To do: A word-for-word restatement of all the records is the required answer.

Exercise input:

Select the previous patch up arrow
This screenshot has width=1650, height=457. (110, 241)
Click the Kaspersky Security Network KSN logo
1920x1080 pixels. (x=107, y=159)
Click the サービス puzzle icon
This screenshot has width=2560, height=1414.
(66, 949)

Exercise result:
Select the previous patch up arrow
This screenshot has width=1650, height=457. (110, 241)
Click the Kaspersky Security Network KSN logo
1920x1080 pixels. (x=107, y=159)
Click the サービス puzzle icon
This screenshot has width=2560, height=1414.
(66, 949)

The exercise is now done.